• **Problem statement**
Type again, exactly, the lines below from the start through the line that includes "Open the node".
** Opening Extracted information block **
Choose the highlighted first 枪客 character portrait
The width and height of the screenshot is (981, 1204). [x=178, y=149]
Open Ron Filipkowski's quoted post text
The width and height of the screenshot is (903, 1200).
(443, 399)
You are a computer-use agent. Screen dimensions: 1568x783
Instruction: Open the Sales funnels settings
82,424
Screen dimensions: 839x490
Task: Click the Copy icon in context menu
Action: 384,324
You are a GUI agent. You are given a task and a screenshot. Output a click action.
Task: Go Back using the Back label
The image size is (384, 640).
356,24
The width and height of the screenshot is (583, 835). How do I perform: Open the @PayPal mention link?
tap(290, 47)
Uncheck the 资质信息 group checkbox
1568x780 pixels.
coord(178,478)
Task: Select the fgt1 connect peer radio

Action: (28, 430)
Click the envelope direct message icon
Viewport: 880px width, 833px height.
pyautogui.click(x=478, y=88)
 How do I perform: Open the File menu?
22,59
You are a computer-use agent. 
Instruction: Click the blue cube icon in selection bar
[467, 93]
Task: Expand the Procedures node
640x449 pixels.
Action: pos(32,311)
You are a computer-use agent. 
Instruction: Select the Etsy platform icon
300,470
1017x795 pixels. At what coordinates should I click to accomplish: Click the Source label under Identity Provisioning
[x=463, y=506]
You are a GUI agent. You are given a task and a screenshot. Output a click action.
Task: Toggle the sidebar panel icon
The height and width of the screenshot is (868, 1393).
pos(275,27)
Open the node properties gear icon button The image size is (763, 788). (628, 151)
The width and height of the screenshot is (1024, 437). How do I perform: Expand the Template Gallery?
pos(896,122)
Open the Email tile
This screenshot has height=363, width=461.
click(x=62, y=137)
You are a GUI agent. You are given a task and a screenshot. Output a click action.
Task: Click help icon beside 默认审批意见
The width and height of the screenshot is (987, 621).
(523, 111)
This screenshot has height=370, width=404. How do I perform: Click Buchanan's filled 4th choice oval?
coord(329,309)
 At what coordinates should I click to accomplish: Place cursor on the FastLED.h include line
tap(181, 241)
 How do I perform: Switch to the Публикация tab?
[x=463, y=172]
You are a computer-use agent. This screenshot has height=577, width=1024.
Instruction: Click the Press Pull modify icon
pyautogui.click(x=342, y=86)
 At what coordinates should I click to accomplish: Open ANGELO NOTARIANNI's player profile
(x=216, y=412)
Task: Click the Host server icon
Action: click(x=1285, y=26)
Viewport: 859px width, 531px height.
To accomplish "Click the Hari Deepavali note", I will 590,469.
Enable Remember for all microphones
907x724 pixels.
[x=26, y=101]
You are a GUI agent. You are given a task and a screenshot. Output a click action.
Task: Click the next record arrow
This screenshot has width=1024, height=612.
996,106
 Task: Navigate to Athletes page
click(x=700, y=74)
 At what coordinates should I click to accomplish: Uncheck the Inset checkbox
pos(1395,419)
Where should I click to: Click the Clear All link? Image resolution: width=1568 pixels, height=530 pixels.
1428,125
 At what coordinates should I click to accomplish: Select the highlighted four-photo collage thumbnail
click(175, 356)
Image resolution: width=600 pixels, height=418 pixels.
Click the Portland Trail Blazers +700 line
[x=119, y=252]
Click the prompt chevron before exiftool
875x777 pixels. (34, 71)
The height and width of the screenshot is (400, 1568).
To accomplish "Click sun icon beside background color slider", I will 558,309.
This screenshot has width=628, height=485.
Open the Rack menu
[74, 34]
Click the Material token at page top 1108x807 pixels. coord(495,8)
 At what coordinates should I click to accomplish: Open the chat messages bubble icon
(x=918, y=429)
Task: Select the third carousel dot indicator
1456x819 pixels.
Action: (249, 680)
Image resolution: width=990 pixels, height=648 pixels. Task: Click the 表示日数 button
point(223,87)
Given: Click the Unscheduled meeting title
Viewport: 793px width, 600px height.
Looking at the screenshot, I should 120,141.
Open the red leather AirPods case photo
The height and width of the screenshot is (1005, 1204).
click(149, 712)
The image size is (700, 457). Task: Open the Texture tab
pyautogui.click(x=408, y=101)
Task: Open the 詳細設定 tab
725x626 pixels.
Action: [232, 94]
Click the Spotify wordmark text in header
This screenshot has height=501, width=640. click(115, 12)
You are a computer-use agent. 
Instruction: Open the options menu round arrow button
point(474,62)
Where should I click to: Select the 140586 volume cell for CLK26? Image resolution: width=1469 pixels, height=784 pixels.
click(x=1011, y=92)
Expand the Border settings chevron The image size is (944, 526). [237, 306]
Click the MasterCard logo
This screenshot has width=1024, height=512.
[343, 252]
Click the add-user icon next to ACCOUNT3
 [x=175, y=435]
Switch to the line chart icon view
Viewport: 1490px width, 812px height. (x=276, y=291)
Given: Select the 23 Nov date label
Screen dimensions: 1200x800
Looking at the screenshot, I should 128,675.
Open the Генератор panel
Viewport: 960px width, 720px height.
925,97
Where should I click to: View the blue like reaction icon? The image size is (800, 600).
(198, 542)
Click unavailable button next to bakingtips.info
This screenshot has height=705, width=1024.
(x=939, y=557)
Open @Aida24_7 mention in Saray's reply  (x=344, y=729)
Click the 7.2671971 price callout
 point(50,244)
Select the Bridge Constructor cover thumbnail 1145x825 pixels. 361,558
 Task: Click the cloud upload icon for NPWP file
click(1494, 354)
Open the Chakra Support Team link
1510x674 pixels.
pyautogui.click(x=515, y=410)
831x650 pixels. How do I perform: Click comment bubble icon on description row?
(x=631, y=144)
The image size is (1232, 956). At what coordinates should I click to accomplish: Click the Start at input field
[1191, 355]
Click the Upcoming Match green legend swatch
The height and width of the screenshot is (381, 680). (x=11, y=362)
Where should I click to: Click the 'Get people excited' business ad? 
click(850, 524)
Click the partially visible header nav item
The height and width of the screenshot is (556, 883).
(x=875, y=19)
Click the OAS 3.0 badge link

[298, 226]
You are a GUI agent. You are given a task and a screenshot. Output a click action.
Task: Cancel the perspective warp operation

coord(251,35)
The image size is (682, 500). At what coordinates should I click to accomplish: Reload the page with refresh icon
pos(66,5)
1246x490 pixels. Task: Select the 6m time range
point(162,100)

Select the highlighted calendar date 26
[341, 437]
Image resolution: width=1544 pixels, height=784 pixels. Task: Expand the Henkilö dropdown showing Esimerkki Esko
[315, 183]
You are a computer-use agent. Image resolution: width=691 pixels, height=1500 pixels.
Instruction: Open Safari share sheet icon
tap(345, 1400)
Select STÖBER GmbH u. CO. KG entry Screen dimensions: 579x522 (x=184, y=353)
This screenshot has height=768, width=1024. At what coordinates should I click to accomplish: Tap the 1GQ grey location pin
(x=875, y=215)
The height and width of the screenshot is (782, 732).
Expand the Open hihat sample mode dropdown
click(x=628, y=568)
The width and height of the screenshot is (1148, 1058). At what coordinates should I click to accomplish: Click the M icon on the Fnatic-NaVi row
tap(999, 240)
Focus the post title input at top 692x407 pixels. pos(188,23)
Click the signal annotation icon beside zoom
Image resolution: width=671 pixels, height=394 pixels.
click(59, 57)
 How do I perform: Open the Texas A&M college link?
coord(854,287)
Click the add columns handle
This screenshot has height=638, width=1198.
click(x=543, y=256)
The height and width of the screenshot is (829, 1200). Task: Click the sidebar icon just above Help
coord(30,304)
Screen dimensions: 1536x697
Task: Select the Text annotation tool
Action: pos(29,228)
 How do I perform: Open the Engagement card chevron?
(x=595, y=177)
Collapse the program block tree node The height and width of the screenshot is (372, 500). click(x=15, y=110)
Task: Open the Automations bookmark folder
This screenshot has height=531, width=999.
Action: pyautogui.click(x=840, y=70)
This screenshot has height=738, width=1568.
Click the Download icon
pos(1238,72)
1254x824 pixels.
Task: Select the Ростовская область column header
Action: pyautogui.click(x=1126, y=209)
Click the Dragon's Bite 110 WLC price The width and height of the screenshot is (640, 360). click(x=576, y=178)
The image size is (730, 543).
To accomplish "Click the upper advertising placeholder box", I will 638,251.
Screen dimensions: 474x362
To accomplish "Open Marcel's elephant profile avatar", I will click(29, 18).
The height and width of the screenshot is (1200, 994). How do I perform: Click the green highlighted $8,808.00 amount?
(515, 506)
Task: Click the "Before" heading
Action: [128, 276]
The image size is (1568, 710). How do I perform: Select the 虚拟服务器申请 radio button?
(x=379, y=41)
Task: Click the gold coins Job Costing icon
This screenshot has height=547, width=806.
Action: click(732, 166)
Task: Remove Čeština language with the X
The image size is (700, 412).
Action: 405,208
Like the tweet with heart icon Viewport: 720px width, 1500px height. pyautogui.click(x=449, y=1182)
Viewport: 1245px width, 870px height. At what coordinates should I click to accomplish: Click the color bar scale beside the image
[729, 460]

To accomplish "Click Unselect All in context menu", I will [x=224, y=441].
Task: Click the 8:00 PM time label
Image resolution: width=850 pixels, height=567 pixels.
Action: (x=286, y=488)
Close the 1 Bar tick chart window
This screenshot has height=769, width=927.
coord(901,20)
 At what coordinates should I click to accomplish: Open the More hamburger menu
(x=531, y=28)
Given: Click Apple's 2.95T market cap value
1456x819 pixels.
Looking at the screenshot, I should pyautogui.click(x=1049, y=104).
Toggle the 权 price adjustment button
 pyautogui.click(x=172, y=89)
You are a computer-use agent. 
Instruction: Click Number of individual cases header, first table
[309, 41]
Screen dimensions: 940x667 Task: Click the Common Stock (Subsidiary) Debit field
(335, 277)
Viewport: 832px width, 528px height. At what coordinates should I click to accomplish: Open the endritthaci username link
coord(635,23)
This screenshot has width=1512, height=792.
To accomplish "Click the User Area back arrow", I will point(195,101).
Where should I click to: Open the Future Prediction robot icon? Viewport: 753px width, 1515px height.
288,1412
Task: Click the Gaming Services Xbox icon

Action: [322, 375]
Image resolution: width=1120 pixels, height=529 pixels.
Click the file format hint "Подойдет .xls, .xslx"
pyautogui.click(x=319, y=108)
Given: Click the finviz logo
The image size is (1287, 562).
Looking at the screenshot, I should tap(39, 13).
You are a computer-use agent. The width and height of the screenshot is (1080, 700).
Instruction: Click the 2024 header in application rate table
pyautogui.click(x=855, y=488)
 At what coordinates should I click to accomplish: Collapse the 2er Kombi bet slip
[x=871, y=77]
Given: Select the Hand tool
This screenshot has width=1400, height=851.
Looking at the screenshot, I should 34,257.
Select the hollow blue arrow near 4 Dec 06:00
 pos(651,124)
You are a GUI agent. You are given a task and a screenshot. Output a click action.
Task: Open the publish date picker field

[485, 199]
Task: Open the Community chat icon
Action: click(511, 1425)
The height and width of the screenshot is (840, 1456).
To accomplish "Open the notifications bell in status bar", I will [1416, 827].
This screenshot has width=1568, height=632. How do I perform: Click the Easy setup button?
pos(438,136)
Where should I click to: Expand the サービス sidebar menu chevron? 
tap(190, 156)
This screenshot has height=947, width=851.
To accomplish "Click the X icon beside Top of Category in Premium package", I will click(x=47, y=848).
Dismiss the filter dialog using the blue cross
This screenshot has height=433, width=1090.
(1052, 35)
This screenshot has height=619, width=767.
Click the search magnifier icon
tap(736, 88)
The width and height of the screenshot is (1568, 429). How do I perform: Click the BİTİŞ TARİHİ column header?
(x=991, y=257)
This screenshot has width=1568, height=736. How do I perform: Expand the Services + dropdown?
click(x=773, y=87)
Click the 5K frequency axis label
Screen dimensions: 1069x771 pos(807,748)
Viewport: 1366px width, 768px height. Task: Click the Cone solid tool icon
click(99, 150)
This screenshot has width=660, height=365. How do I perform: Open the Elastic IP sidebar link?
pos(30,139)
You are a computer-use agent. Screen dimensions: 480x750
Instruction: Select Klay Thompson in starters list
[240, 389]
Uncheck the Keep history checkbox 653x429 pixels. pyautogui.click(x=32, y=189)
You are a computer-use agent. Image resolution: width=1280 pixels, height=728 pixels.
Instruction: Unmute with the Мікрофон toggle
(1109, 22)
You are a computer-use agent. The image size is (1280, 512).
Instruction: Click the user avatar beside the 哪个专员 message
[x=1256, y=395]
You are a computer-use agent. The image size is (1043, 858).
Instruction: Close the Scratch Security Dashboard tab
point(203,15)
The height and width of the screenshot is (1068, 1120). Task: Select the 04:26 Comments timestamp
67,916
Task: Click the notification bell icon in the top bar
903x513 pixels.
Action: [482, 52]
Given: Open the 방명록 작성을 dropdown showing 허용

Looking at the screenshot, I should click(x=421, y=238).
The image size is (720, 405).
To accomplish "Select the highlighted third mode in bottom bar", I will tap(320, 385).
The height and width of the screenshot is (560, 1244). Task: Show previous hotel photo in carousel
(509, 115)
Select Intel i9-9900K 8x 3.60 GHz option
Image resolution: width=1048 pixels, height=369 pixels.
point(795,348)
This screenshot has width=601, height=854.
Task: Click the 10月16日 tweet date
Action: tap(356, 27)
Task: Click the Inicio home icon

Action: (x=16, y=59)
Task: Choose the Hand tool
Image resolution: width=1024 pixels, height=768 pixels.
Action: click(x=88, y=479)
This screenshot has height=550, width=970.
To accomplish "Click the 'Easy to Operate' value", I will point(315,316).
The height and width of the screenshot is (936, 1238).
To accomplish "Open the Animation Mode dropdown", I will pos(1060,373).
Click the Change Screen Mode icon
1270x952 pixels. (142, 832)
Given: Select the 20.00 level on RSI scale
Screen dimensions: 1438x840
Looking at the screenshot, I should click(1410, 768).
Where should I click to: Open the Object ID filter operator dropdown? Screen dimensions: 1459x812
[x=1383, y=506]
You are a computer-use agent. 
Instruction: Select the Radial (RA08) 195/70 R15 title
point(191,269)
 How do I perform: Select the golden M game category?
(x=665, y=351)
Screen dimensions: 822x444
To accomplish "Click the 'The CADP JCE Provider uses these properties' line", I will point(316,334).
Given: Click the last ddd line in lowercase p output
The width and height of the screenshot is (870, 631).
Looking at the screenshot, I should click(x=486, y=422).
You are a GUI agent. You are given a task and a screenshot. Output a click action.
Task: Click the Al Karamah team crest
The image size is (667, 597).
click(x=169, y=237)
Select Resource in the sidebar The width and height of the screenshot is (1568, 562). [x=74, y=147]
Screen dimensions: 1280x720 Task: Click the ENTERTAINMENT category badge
** Closing Extracted information block **
• **Solution**
Choose the highlighted first 枪客 character portrait
The width and height of the screenshot is (981, 1204). [x=178, y=149]
Open Ron Filipkowski's quoted post text
The width and height of the screenshot is (903, 1200).
(443, 399)
You are a computer-use agent. Screen dimensions: 1568x783
Instruction: Open the Sales funnels settings
82,424
Screen dimensions: 839x490
Task: Click the Copy icon in context menu
Action: 384,324
You are a GUI agent. You are given a task and a screenshot. Output a click action.
Task: Go Back using the Back label
The image size is (384, 640).
356,24
The width and height of the screenshot is (583, 835). How do I perform: Open the @PayPal mention link?
tap(290, 47)
Uncheck the 资质信息 group checkbox
1568x780 pixels.
coord(178,478)
Task: Select the fgt1 connect peer radio

Action: (28, 430)
Click the envelope direct message icon
Viewport: 880px width, 833px height.
pyautogui.click(x=478, y=88)
 How do I perform: Open the File menu?
22,59
You are a computer-use agent. 
Instruction: Click the blue cube icon in selection bar
[467, 93]
Task: Expand the Procedures node
640x449 pixels.
Action: pos(32,311)
You are a computer-use agent. 
Instruction: Select the Etsy platform icon
300,470
1017x795 pixels. At what coordinates should I click to accomplish: Click the Source label under Identity Provisioning
[x=463, y=506]
You are a GUI agent. You are given a task and a screenshot. Output a click action.
Task: Toggle the sidebar panel icon
The height and width of the screenshot is (868, 1393).
pos(275,27)
Open the node properties gear icon button The image size is (763, 788). (628, 151)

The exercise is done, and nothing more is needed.